=== The task ===
Would you copy all lines in the data that contain the word "plus"?

=== Material provided ===
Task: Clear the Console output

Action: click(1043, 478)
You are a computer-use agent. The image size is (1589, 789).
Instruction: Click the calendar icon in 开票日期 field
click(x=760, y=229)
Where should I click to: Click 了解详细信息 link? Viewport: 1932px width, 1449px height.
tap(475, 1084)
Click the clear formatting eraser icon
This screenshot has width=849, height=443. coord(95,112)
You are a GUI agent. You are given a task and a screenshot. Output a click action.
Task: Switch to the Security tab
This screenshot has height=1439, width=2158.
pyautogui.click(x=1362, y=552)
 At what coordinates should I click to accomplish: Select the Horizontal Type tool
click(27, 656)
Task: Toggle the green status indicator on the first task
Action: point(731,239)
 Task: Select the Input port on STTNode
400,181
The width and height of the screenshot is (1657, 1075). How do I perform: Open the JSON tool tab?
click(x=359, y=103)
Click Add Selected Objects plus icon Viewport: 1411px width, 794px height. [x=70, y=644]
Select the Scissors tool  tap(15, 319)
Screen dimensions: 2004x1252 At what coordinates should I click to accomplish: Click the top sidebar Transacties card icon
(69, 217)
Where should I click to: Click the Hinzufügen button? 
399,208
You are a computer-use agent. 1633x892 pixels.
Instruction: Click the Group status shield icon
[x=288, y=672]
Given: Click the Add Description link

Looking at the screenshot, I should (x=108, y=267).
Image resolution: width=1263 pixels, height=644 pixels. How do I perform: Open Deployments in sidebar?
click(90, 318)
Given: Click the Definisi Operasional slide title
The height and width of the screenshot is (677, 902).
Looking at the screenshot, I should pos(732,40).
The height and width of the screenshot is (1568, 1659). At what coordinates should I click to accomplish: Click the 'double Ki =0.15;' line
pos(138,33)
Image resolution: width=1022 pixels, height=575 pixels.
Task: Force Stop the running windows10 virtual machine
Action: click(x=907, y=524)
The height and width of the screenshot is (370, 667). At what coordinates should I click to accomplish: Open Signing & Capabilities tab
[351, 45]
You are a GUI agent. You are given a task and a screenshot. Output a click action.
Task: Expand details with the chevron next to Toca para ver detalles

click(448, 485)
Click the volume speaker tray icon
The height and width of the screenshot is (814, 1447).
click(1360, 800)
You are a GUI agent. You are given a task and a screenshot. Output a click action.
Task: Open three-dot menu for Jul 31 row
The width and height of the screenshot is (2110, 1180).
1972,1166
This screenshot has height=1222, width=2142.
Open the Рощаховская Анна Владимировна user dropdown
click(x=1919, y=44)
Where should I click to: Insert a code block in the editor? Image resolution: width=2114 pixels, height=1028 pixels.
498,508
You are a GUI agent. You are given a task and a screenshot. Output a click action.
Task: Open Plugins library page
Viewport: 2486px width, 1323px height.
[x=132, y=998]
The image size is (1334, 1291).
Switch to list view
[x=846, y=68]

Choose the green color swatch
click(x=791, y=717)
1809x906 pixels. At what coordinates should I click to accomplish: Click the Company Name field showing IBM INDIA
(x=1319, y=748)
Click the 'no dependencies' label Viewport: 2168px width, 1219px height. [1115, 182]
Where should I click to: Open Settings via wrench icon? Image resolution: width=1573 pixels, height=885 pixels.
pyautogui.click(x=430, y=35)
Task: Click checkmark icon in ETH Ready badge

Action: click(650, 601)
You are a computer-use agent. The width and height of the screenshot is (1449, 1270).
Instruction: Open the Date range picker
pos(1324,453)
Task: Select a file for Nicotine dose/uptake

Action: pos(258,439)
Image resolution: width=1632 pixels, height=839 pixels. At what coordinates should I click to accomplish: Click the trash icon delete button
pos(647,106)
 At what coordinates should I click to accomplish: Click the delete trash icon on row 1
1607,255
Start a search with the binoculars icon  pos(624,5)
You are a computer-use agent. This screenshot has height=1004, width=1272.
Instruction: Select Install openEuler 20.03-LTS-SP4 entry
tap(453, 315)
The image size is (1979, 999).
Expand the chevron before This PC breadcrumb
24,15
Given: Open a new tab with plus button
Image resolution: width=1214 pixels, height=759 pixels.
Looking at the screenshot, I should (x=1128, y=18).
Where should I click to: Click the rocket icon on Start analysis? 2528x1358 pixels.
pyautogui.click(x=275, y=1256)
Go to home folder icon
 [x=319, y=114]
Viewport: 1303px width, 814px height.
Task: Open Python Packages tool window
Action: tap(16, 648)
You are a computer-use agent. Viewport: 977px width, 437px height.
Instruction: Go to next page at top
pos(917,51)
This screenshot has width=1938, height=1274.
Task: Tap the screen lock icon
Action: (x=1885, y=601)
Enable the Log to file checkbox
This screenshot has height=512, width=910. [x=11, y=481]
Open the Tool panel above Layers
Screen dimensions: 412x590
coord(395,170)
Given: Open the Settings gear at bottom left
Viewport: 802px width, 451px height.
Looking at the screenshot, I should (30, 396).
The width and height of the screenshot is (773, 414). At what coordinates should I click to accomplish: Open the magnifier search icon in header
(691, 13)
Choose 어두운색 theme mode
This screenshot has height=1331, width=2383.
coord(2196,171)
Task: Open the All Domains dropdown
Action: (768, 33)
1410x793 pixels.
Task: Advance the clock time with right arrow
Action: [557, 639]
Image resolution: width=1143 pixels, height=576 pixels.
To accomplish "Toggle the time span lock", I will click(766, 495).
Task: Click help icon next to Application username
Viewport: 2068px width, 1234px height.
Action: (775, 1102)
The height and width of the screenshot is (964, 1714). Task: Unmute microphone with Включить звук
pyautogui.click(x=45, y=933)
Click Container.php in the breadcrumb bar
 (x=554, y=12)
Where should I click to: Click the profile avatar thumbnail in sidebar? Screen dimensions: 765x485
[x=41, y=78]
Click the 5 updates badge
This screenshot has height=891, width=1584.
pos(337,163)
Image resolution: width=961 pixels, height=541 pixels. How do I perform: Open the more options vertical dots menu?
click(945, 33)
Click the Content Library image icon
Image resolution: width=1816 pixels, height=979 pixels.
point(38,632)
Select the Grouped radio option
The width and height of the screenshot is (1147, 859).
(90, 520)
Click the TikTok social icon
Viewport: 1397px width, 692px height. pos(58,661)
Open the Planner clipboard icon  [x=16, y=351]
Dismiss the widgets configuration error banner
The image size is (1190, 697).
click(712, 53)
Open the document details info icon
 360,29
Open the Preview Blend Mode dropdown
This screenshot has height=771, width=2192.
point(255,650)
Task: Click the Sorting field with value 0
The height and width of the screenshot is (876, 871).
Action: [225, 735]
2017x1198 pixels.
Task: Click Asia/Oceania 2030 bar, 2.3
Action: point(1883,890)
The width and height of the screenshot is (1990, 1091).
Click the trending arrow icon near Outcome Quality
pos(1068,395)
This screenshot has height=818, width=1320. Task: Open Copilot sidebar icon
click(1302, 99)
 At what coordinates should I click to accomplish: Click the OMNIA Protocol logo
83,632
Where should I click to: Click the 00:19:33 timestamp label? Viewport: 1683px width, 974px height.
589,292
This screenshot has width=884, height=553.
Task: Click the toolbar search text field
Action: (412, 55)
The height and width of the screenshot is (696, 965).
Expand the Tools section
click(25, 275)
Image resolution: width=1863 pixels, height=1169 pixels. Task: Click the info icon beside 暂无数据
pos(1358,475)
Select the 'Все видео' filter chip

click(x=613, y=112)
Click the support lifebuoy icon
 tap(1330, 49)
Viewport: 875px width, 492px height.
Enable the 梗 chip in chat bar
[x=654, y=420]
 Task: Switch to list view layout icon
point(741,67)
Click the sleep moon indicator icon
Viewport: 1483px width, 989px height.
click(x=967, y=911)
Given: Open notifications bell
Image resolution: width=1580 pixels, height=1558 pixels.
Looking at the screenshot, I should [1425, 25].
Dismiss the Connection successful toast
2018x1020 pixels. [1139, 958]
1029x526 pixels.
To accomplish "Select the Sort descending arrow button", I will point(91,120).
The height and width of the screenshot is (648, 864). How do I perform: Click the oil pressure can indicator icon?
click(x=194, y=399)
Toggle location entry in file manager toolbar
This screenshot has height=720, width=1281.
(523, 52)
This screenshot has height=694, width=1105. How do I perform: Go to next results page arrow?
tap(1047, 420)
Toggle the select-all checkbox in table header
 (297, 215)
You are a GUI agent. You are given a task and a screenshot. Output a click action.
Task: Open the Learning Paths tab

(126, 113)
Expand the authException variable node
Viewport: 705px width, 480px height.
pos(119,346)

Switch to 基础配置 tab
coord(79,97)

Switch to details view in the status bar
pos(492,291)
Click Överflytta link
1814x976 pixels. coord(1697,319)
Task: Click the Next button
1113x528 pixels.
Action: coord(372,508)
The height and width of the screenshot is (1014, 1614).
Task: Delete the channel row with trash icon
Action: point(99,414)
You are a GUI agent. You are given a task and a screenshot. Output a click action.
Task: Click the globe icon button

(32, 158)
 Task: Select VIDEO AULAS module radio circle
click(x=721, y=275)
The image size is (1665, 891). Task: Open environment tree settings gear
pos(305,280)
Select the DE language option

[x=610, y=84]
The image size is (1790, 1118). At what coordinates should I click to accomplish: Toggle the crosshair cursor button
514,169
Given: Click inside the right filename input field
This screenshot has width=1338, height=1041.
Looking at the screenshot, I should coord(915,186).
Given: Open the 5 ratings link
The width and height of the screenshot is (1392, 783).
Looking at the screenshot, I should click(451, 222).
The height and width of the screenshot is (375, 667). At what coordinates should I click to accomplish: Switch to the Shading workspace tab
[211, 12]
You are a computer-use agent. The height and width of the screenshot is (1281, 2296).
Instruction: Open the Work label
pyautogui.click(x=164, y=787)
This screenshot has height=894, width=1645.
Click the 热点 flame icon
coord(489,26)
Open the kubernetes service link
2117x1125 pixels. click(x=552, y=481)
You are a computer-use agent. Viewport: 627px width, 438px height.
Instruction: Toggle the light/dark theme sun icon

=== Solved problem ===
Click Add Selected Objects plus icon Viewport: 1411px width, 794px height. [x=70, y=644]
Given: Open a new tab with plus button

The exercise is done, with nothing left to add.